[Math] Fourier Curve Fitting

fast fourier transformfourier analysisfourier series

I'm having a rough time understanding the world of the Fourier series. I've read an awful lot, but am not mathematically inclined, so most of what I have read is not in terms my brain understands. Here's what I am trying to do:

I have a bunch of measured data points at equal time spacings. They look like a sine wave, so I want to figure out a function that I can use to approximate the data (so that I can pick any time value and get an approximate data value). I don't want to use matlab (because I don't have it, and because I need to implement this in code with different measured datasets).

I can run the data through a FFT, but I'm having trouble interpreting the output of the FFT and constructing a usable function of sines and cosines. None of what I've read makes sense to me for this step (as a programmer, and not a math guy).

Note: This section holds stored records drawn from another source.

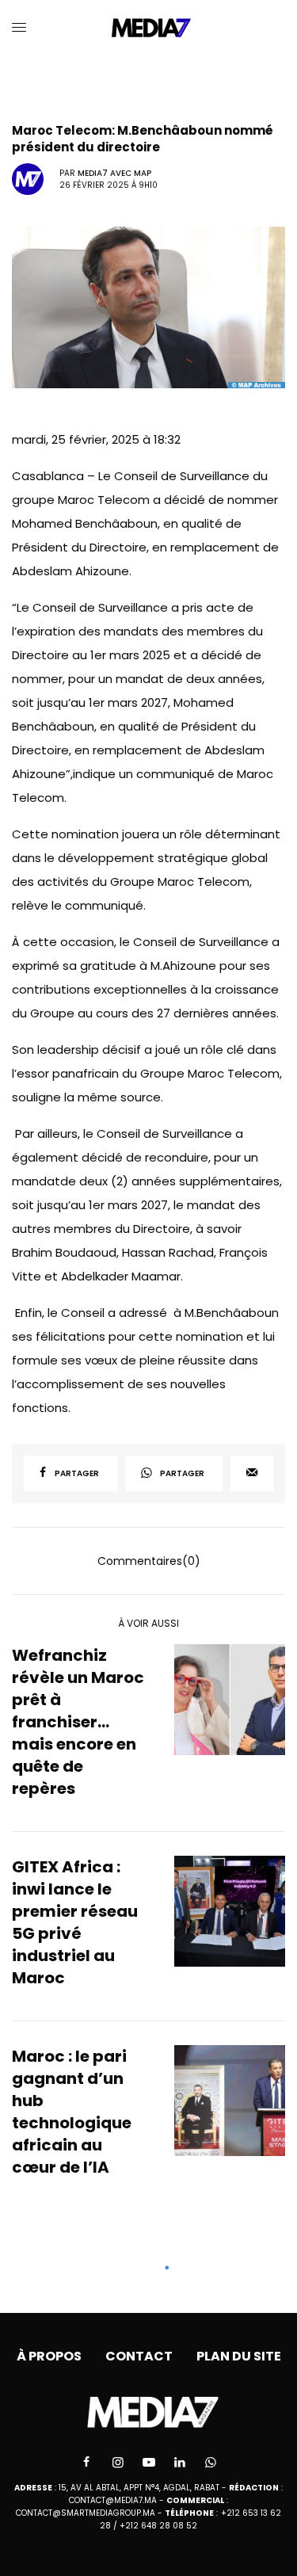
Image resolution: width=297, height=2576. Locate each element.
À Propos (49, 2356)
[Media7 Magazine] (148, 28)
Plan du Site (238, 2356)
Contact (139, 2356)
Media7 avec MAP (114, 173)
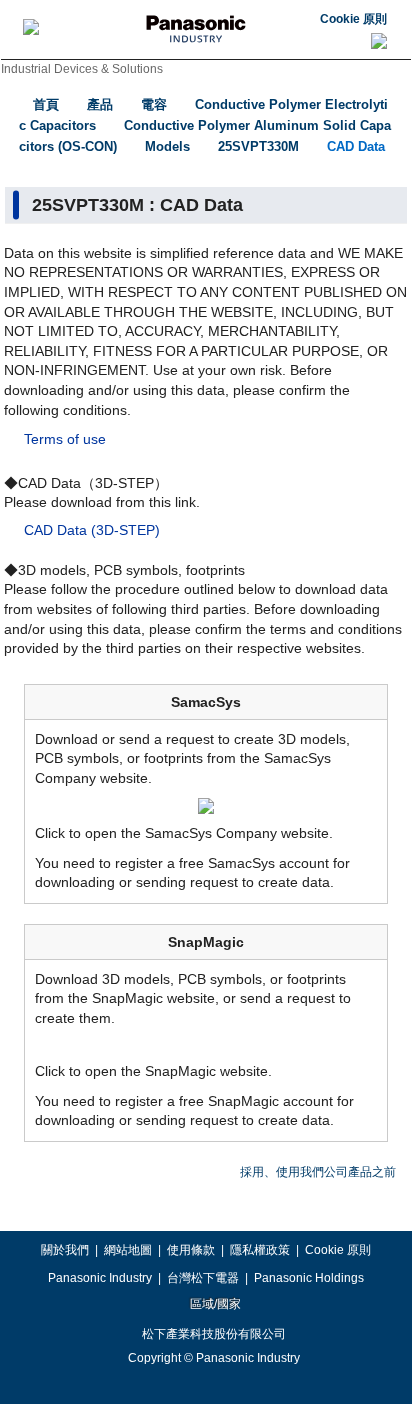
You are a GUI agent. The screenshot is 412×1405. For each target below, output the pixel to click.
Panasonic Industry (100, 1278)
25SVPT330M (258, 146)
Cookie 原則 (353, 19)
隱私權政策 (260, 1250)
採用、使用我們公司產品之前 (318, 1172)
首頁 (46, 104)
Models (167, 146)
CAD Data (356, 146)
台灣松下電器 (203, 1278)
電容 (154, 104)
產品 (100, 104)
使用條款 (191, 1250)
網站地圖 (128, 1250)
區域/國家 (214, 1304)
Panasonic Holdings (309, 1278)
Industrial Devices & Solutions (82, 69)
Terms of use (65, 439)
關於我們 (65, 1250)
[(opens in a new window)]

I've watched videos of determining the Fourier coefficients for a square wave, but am lost for how to do this for arbitrary measured data. Is there a relationship between the output of the FFT and the Fourier coefficients? (maybe there's an easier way to do this that I am missing?) In the example below, the resulting function should be pretty simple, but this is where I'm lost.

Here's what I have so far. Visually, the raw signal below repeats about 400 samples (peak to peak). So if each sampled point is 1 second, the frequency should be 1/400 Hz, correct? Now (I think) I get that the results of the FFT is not simple frequency, but related to the sample rate and number of samples. Also, that the results are half the sample rate (I can only determine signals up to 0.5 Hz). To make sure I understand this, I think I should be looking for results in the 0.0025 Hz (1/400 Hz) range.

I have 1024 samples and a sample rate of 1Hz, which (again, I think) means the X axis of the FFT results is in 1/2048 of a Hz increments per bin and the 1024th bin is 0.5Hz. If I'm converting 1/400 into 1/2048 correctly, I get 5.12, so there should be a spike in the 5th bin of the FFT results…? But the peak is in the 3rd bin and immediately goes negative. Also there are much bigger spikes at the end of the FFT results in the 1021 & 1022 bins. Clearly I don't understand something, or am implementing it wrong in the code. Any help in clarifying where my understanding is flawed above would be greatly appreciated.

Heres a picture of the raw data and my FFT results:

Data and FFT plots

Best Answer

I'm getting a lot closer...

I found this video, but it conveniently cut off right before the useful part. Its as if the math gods are laughing at me.

I then found this excel sheet

So it appears the basic approach to determining the Fourier coefficients from sampled data is to sum up the individual terms over one cycle. Then averageish the sum to get the coefficient.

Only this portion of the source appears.